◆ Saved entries
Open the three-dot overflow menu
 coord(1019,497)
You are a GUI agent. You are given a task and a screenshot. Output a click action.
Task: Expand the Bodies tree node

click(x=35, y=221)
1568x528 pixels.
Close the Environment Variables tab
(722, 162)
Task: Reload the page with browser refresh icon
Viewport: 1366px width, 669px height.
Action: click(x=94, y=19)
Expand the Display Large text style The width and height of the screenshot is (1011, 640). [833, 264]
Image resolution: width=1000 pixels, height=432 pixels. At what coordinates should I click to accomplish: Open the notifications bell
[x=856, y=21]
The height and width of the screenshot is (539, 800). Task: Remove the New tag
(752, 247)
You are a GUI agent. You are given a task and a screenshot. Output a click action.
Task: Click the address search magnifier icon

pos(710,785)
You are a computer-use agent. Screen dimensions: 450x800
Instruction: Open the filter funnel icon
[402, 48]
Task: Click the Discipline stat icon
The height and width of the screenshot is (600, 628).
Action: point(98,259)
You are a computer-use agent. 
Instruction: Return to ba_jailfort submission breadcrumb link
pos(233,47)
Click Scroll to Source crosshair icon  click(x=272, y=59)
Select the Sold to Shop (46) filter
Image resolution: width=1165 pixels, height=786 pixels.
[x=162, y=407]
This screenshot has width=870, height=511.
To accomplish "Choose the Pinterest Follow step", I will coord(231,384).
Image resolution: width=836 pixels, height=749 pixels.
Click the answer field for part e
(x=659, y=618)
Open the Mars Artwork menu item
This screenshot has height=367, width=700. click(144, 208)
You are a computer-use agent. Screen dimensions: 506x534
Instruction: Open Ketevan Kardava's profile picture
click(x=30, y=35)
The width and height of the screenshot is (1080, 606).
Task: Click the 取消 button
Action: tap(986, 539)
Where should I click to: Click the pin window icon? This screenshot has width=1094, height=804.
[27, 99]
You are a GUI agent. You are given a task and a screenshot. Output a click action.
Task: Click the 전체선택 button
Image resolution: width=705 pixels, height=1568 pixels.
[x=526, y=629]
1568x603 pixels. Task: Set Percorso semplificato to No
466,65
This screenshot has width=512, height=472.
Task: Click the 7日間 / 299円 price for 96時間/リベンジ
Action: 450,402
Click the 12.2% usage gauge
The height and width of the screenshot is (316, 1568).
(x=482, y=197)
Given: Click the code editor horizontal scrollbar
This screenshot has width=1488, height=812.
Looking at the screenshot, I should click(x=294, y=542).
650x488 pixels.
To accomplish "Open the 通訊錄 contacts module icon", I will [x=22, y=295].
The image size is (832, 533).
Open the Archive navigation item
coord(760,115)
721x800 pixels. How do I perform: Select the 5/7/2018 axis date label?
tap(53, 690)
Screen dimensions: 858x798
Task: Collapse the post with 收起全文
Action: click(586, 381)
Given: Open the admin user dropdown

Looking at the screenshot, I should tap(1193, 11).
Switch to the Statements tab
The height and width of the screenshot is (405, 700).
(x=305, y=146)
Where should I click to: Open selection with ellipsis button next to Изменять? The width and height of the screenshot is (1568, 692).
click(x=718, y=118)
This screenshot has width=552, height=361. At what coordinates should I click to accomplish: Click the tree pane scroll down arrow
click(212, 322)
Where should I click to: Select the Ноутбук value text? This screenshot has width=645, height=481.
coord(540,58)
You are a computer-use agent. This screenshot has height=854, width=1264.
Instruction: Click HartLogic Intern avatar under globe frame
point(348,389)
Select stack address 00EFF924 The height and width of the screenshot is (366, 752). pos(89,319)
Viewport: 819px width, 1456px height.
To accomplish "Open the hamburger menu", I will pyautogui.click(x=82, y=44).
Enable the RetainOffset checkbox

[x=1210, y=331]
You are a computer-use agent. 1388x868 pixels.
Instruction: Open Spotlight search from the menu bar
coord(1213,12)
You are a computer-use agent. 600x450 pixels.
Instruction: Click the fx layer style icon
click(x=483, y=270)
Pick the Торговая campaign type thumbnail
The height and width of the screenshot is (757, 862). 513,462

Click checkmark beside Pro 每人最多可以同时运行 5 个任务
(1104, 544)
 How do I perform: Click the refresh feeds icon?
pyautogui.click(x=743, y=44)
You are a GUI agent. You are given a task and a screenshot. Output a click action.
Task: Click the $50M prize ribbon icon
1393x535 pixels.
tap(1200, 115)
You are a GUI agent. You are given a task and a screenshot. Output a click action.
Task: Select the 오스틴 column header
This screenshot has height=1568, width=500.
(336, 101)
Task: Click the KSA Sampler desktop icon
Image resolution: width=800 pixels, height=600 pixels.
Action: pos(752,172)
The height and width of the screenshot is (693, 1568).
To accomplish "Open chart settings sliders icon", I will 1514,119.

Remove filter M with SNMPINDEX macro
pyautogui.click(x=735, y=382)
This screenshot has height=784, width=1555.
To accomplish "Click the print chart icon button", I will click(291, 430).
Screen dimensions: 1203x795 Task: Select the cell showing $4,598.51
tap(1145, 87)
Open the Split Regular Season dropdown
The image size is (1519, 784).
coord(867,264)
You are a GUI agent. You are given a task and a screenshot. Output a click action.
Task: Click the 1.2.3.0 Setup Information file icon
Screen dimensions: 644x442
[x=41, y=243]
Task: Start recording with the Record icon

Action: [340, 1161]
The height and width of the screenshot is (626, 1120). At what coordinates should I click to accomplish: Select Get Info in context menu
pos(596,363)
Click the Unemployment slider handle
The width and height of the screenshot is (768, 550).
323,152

◆ WHAT TO DO
All lines in the entries above that include "chart" should be found and copied.

◆ WRITTEN ANSWER
To accomplish "Open chart settings sliders icon", I will 1514,119.
To accomplish "Click the print chart icon button", I will click(291, 430).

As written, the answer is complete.